El segundo hallazgo desplaza la mirada desde el trabajador hacia el mercado que lo rodea. La calidad anunciada en las vacantes también depende de cuánto compitan las empresas por atraer a los trabajadores. Cuando en un territorio o una ocupación la contratación se concentra en pocas empresas, las condiciones ofrecidas se resienten: los anuncios mencionan menos el salario, la flexibilidad o el contenido de las tareas. Esto no es necesariamente mala voluntad empresarial; es lógica de mercado. La única planta de producción de una comarca, la residencia de mayores dominante en una zona rural o la plataforma que concentra el reparto en una ciudad pueden ofrecer menos por una razón sencilla: pueden. La literatura económica llama a esto monopsonio y suele imaginarlo como un caso extremo. El estudio apunta a que su versión cotidiana —local, sectorial, silenciosa— está más extendida de lo que el debate público sugiere.

Ambas piezas se refuerzan entre sí. Formar mejor a los trabajadores sirve de poco si luego compiten por un puesto en un mercado capturado por unas pocas empresas. Abrir un mercado a más competencia tampoco genera empleos de calidad si no existen capacidades suficientes para sostener actividades más complejas. Actuar sobre una palanca sin la otra deja resultados a medias.

De aquí derivamos tres implicaciones para la política pública.
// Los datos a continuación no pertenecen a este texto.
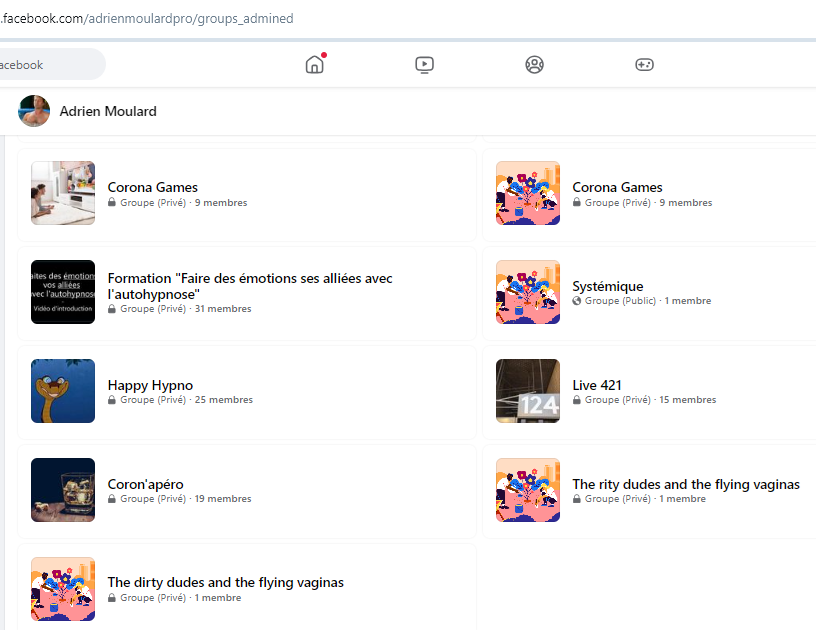Click Adrien Moulard's profile avatar
The image size is (816, 630).
(x=34, y=111)
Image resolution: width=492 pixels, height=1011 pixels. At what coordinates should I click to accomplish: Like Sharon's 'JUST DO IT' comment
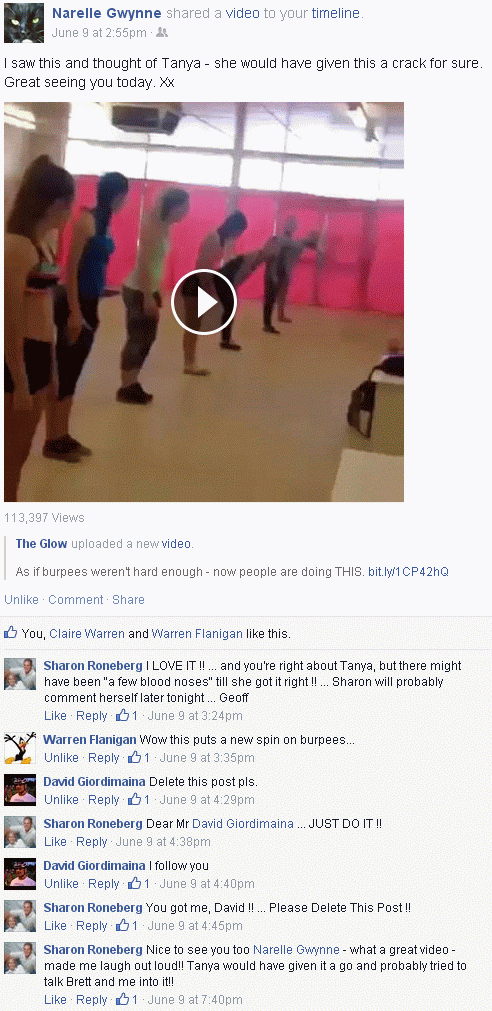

La primera: tomarse en serio la formación en competencias sociales y comunicativas. No como módulos opcionales, sino como parte central de la formación profesional, universitaria y de la recualificación adulta. Somos conscientes de que esto no es tarea fácil. La educación y la formación para adultos se han volcado tradicionalmente en lo técnico y aplicado, de modo que apenas existe un catálogo consolidado de buenas prácticas en el que inspirarse. El diseño obliga a sostener una tensión: apoyarse en lo poco que ya cuenta con evidencia —programas duales que combinan lo técnico con lo relacional, acompañamiento tipo coaching con evaluación rigurosa, itinerarios transversales— y, al mismo tiempo, dejar margen para experimentar. Sin ese margen, la evidencia que hoy nos falta nunca llegará.
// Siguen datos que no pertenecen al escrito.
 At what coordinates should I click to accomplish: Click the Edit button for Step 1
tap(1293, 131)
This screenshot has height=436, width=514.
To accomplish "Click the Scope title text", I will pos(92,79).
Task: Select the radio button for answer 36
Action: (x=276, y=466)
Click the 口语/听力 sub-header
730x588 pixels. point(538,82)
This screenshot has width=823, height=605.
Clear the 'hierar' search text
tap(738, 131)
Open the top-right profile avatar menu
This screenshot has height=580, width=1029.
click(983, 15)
La segunda: abandonar las recetas uniformes. Sectores como la hostelería, el comercio o los cuidados tienen retos propios y no saldrán adelante con una misma política que funcione para la ingeniería o la consultoría. En esos sectores, las políticas públicas pueden promover innovación organizativa, acompañar la transición hacia modelos de mayor valor añadido o condicionar las ayudas a mejoras verificables en la calidad del empleo. No se trata solo de apoyar la actividad económica, sino de hacerlo de forma que premie la creación de buenos empleos.

La tercera: cuidar la estructura competitiva del mercado de trabajo. Aquí, el principio es sencillo, pero las medidas concretas importan. Publicar las horquillas salariales en las vacantes —como ya hacen algunos países— reduce la asimetría de información que sostiene la concentración. Vigilar los pactos tácitos de no contratación entre empresas de un mismo sector libera movilidad allí donde hoy no la hay. Y revisar barreras regulatorias que protegen a operadores dominantes en sectores locales —desde licencias hasta requisitos desproporcionados— puede abrir espacio a competidores que mejoren las condiciones por la vía más eficaz: compitiendo por el trabajador.

La calidad del empleo no es un subproducto automático del crecimiento. Es el resultado de lo que las personas saben hacer, de cómo las empresas se organizan y de cuánto tienen que esforzarse por conseguir y retener a quienes las hacen funcionar. Competencias y competencia suenan casi igual, pero describen mundos distintos: uno se cultiva en las aulas y en las empresas; el otro, en las reglas del mercado. Un país que quiera empleos mejores no puede permitirse atender solo a uno de los dos.